_Record set_.

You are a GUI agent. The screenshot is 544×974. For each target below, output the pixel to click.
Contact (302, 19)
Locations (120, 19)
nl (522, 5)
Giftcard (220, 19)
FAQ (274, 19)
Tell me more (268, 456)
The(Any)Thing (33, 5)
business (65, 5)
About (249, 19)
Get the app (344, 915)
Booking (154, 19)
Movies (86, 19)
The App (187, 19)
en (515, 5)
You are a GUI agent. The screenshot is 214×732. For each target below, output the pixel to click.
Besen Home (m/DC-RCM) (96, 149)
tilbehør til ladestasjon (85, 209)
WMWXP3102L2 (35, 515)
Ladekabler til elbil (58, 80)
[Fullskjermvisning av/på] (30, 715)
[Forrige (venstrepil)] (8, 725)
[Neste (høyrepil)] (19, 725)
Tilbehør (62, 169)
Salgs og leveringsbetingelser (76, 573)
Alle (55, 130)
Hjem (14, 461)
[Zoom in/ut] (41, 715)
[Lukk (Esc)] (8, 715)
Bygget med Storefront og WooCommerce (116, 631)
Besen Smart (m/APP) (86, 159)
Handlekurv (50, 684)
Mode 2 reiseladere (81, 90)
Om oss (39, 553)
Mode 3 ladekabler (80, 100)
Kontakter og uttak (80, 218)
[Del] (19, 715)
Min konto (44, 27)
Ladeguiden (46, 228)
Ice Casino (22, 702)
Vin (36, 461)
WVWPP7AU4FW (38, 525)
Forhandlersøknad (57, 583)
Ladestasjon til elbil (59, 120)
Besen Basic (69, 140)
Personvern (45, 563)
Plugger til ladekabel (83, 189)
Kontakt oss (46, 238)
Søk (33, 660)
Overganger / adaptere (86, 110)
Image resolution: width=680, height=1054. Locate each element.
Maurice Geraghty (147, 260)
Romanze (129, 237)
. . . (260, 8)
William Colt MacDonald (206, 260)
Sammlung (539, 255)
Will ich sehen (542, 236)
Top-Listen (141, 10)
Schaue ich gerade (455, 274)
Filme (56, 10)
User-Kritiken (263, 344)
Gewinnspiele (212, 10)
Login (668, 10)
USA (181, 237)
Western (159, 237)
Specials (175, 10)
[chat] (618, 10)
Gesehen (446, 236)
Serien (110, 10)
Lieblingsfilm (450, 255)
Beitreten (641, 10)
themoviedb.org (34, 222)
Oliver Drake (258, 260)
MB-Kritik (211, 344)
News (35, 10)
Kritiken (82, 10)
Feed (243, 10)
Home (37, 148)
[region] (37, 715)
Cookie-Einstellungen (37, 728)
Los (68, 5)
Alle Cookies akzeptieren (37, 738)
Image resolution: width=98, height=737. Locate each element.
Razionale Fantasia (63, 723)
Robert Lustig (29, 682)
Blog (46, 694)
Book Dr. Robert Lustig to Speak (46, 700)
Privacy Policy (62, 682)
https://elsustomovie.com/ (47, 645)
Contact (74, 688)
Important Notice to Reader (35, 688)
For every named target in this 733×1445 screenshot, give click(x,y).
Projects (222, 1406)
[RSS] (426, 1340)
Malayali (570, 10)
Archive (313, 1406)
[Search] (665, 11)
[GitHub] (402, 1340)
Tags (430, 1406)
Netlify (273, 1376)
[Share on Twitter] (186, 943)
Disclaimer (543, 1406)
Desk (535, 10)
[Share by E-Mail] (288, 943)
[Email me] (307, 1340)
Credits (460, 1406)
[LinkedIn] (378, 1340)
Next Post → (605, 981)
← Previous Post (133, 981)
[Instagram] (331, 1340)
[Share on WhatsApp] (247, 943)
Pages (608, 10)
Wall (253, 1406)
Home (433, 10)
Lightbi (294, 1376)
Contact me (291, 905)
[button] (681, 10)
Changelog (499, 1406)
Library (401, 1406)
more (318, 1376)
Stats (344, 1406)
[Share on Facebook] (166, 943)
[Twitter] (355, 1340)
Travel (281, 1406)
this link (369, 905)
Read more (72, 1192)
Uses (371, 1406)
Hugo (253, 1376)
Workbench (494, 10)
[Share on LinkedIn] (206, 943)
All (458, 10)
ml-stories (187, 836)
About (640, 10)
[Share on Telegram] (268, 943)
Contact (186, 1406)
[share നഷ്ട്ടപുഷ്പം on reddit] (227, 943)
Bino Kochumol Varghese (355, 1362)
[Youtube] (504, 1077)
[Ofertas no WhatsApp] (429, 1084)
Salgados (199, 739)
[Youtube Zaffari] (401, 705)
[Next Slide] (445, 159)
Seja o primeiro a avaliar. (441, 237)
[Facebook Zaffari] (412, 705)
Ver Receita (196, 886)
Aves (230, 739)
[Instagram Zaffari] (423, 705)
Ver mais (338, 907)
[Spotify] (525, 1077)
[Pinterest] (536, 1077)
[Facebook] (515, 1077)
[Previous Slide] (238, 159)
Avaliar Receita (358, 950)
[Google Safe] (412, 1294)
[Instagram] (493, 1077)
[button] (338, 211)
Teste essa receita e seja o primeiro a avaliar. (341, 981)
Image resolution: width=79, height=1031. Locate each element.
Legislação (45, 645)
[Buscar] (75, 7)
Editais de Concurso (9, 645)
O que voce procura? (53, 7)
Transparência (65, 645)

_Objective_. Scale the stretch of the material that opens with the line containing "[Buscar] (75, 7)" and closes at the end of the material. Reproduce each of those lines with its request unchanged, multiplying both coordinates in its answer by 1.6 and rounding to whole numbers with halves going up, and output nothing but those lines.

_Reply_.
[Buscar] (120, 11)
Editais de Concurso (14, 1032)
O que voce procura? (85, 11)
Transparência (104, 1032)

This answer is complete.